Rewrite the Zeppelin post starting with the words "https://wiki.apache.org/incubator/ZeppelinProposal" and ending after "the Apache guidelines.", replacing "issues tracker" with "bug tracker".
[begin Supplied text]
Re: New Topic: Drill Visualization and Use Support

Posted by ganesh <g4...@gmail.com>.

Hi,

Regarding apache zeppelin: I think currently it does not support Apache
drill connectivity by default. I saw following on a site:

https://wiki.apache.org/incubator/ZeppelinProposal
Initial Goals The initial goals will be to move the existing codebase to
Apache and integrate with the Apache development process. This includes
moving all infrastructure that we currently maintain, such as: a website, a
mailing list, an issues tracker and a Jenkins CI, as mentioned in “Required
Resources” section of current proposal. Once this is accomplished, *we plan
for incremental development and releases that follow the Apache guidelines.
[end Supplied text]
[begin Record extracts]
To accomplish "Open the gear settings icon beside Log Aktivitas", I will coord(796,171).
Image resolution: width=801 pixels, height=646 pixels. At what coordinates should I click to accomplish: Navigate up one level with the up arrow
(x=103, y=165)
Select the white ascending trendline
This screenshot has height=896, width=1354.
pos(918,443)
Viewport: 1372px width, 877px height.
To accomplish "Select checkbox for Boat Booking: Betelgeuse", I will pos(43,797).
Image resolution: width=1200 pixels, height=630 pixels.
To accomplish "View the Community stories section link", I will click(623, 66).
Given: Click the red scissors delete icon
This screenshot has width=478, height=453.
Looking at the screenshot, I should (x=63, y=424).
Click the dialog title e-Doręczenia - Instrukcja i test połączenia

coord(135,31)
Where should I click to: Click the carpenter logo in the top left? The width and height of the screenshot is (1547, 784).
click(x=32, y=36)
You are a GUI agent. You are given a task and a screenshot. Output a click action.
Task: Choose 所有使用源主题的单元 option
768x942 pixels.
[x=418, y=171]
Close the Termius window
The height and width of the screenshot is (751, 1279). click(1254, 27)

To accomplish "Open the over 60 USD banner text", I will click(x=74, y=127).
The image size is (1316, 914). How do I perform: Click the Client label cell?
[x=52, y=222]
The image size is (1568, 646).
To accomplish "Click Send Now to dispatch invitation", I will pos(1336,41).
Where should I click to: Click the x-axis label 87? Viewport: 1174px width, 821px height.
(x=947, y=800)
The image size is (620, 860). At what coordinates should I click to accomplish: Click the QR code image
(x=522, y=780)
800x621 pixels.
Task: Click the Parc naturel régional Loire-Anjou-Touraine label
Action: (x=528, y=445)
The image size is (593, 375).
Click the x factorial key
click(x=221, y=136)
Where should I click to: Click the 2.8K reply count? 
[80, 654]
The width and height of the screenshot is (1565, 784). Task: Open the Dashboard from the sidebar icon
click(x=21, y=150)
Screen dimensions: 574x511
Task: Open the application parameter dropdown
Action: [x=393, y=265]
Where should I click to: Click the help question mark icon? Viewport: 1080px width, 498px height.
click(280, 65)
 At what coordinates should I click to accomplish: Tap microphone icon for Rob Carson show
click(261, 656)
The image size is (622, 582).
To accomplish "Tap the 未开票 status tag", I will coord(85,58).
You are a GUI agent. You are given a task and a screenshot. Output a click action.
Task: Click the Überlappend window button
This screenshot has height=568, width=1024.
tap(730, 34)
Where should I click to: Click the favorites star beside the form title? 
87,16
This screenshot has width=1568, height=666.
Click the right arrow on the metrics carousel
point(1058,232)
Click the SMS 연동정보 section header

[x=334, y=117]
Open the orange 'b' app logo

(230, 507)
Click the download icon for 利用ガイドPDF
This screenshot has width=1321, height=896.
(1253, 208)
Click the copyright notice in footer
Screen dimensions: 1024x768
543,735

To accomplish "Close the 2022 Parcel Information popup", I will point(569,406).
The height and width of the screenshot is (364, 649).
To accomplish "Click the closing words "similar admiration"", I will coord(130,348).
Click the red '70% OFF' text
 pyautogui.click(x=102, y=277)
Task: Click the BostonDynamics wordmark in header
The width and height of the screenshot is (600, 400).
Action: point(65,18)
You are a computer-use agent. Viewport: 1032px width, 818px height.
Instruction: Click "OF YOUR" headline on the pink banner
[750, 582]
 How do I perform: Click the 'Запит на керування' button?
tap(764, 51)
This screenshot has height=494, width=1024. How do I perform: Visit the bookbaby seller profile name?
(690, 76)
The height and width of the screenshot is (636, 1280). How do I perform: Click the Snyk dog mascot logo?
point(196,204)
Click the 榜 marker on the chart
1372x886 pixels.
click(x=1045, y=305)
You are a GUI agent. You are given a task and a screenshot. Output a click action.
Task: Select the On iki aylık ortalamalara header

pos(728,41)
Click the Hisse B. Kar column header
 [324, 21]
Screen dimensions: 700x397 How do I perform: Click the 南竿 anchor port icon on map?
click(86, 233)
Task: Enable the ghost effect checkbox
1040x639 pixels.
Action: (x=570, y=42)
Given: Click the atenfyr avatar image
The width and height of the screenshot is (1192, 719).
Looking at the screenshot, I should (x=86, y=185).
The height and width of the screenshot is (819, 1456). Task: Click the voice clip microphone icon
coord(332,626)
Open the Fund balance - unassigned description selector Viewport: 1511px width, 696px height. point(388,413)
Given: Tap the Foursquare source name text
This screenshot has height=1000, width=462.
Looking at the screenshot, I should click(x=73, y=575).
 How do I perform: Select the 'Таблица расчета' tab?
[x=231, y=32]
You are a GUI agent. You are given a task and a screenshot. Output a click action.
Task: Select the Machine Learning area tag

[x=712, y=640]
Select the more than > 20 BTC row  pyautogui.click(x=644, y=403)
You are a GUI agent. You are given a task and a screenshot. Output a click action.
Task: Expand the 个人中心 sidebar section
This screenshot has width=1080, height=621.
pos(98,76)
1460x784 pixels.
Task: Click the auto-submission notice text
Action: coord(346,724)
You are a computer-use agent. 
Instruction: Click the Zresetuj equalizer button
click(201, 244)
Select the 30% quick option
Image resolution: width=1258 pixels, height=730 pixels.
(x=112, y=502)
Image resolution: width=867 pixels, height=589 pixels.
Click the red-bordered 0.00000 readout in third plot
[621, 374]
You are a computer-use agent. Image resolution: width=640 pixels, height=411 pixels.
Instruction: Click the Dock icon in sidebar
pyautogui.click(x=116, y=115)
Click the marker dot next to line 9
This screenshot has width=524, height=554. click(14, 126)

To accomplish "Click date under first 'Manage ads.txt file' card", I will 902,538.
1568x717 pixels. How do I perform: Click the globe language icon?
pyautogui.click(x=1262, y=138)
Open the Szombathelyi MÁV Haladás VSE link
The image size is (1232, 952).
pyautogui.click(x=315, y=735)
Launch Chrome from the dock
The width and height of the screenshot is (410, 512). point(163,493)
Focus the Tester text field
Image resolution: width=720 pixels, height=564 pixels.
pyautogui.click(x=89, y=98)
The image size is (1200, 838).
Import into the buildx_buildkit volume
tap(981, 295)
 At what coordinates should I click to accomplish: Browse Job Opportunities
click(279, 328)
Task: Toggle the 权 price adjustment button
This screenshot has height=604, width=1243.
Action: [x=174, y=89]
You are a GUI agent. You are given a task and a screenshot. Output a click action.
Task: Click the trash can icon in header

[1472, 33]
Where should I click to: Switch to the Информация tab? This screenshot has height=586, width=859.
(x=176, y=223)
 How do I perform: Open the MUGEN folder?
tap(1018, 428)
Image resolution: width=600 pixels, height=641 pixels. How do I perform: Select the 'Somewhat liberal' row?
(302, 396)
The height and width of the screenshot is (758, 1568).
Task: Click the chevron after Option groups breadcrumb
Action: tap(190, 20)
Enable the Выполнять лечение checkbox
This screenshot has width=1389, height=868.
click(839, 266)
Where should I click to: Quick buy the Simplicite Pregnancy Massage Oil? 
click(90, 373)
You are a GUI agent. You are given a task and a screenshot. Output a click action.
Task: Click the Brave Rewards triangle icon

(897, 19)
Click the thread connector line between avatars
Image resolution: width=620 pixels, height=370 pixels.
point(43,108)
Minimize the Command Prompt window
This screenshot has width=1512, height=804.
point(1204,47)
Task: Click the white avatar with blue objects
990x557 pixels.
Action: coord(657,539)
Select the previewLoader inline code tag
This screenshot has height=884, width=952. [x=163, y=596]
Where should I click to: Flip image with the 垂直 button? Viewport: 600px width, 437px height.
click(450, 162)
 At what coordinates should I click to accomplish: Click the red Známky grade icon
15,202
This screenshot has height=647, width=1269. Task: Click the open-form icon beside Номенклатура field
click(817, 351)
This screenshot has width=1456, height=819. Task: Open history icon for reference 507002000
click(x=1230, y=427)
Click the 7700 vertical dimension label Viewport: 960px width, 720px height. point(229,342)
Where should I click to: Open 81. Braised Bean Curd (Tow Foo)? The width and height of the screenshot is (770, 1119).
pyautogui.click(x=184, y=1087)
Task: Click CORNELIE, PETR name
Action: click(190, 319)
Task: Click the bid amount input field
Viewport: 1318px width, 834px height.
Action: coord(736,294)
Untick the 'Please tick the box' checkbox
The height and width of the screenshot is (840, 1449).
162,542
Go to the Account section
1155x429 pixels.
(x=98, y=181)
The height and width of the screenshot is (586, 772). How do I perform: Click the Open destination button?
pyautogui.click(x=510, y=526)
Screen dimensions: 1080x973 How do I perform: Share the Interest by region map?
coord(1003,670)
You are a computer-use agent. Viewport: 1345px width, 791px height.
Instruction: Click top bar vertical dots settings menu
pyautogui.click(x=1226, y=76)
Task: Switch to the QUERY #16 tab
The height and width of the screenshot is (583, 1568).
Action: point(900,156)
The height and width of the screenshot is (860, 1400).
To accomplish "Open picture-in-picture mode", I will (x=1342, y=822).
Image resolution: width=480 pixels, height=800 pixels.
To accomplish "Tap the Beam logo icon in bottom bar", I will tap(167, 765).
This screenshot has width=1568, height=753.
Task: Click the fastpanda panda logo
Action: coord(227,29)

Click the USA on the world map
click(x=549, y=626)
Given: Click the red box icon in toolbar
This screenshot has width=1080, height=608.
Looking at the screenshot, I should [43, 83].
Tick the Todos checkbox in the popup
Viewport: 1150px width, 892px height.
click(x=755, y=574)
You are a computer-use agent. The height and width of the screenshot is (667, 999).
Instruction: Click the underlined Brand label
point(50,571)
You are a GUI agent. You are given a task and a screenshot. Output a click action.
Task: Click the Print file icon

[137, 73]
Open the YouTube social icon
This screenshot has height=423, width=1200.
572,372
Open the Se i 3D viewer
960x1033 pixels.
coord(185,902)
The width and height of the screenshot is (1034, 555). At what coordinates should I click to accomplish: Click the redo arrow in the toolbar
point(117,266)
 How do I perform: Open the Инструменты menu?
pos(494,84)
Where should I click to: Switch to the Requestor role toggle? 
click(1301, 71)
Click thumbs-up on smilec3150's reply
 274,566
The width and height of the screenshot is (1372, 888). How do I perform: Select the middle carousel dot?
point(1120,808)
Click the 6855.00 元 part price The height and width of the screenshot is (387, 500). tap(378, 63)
[end Record extracts]
### Answer in full
https://wiki.apache.org/incubator/ZeppelinProposal
Initial Goals The initial goals will be to move the existing codebase to
Apache and integrate with the Apache development process. This includes
moving all infrastructure that we currently maintain, such as: a website, a
mailing list, an bug tracker and a Jenkins CI, as mentioned in “Required
Resources” section of current proposal. Once this is accomplished, *we plan
for incremental development and releases that follow the Apache guidelines.